Le istituzioni coercitive, per definizione, richiedono:

– controllo emotivo

– disciplina

– subordinazione gerarchica

– gestione della forza legittima

Tali elementi, funzionali alla sicurezza collettiva, possono trasformarsi in fattori di rischio quando impediscono l’elaborazione del disagio.

La cultura dell’invulnerabilità diventa allora una variabile strutturale.

Confronto comparativo: forze armate e personale sanitario

Fenomeni analoghi sono documentati:

Forze armate

Alto tasso di suicidio in contesti post-deployment (Bryan et al., 2015).

Fattori comuni: trauma cumulativo, cultura della resilienza obbligatoria.

Personale sanitario

Elevata incidenza tra medici e infermieri (Dutheil et al., 2019).

Fattori comuni: accesso a mezzi letali, burnout, pressione decisionale.

Il confronto suggerisce che professioni ad alta responsabilità pubblica e accesso a mezzi letali presentano vulnerabilità strutturali analoghe.

Dimensione giuridico-costituzionale

L’art. 32 Cost. tutela la salute come diritto fondamentale, comprensivo della dimensione psichica.

La Corte costituzionale ha ribadito che la salute include benessere psicologico e dignità personale.

La mancata predisposizione di adeguati strumenti di prevenzione potrebbe configurare:

– deficit organizzativo

– responsabilità istituzionale indiretta

– carenza nella tutela della salute del lavoratore pubblico

La sicurezza pubblica non è solo funzione operativa, ma anche sostenibilità psicologica dell’operatore.

Politiche di prevenzione: direttrici strutturali

L’apparato critico suggerisce:

  1. Osservatorio nazionale permanente sul suicidio nelle forze dell’ordine

  2. Raccolta dati sistematica e trasparente

  3. Formazione dei dirigenti al riconoscimento precoce

  4. Programmi peer-support garantiti e riservati

  5. De-stigmatizzazione culturale della richiesta di aiuto

La prevenzione non può essere solo reattiva.

Conclusione: eroismo e vulnerabilità

La vicenda di Ivan Francescon richiama alla necessità di superare la narrazione dicotomica tra eroe e fragilità.
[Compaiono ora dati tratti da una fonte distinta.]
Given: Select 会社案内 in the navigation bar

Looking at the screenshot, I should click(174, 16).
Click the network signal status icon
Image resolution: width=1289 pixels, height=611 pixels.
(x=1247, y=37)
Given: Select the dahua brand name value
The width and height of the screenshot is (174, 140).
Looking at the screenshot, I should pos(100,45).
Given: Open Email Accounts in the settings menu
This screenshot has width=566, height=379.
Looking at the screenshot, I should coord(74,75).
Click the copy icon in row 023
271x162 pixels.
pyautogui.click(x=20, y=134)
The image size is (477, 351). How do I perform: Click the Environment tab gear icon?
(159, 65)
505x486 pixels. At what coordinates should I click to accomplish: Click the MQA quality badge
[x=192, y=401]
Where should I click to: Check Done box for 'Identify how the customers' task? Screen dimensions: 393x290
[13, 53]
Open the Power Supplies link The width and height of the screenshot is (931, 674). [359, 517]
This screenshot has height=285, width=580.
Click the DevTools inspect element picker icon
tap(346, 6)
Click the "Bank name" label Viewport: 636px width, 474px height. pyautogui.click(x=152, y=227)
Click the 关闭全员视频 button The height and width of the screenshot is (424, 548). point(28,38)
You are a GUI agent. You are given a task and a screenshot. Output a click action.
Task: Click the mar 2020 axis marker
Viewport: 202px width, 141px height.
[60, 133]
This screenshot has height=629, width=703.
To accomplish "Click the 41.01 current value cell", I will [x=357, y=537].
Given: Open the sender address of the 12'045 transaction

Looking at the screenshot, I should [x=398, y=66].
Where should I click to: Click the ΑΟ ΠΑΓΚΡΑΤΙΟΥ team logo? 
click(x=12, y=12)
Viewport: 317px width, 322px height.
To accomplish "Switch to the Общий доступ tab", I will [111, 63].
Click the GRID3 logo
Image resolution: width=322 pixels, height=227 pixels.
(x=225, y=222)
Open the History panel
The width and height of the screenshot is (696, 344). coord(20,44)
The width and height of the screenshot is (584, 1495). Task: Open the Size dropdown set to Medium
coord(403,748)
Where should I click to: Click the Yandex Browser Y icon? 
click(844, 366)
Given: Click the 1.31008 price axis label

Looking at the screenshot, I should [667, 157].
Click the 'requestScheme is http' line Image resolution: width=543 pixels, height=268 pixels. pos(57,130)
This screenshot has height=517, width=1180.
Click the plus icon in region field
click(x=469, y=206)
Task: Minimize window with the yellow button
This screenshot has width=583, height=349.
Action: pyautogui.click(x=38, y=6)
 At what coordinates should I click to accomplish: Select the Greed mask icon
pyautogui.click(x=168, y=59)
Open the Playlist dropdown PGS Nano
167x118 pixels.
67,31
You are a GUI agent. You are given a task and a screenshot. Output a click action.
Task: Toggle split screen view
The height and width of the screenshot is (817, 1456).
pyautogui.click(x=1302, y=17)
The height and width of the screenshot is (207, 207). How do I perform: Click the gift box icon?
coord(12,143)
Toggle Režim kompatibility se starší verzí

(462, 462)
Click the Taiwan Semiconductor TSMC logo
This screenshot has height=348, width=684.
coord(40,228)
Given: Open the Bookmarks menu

La sicurezza collettiva dipende anche dalla salute mentale di chi esercita il potere coercitivo legittimo dello Stato.

Il suicidio non può essere letto come fallimento individuale, ma come possibile indicatore di tensione sistemica tra:

– richiesta di resilienza;

– carico operativo;

– insufficiente tutela emotiva.

Onorare la memoria personale implica rispetto ma implica anche responsabilità istituzionale.


NOTE BIBLIOGRAFICHE

Bryan, C. J., et al. (2015). Suicide among military personnel. Current Psychiatry Reports, 17(8).

CEPOL. (2023). Officer wellbeing reports.

Durkheim, É. (2002). Il suicidio. Rizzoli. (Orig. 1897).

Dutheil, F., et al. (2019). Suicide among physicians and health-care workers. PLOS ONE.

McEwen, B. S. (2007). Physiology and neurobiology of stress and adaptation. Physiological Reviews, 87(3), 873–904.

Stanley, I. H., Hom, M. A., & Joiner, T. E. (2016). Suicidal thoughts among police officers. Clinical Psychology Review, 44, 48–62.

Violanti, J. M., Robinson, C. F., & Shen, R. (2021). Law enforcement suicide. Policing: An International Journal.

World Health Organization. (2022). Suicide worldwide.

Last, J. M. (Ed.). (2014). A dictionary of epidemiology (6th ed.). Oxford University Press.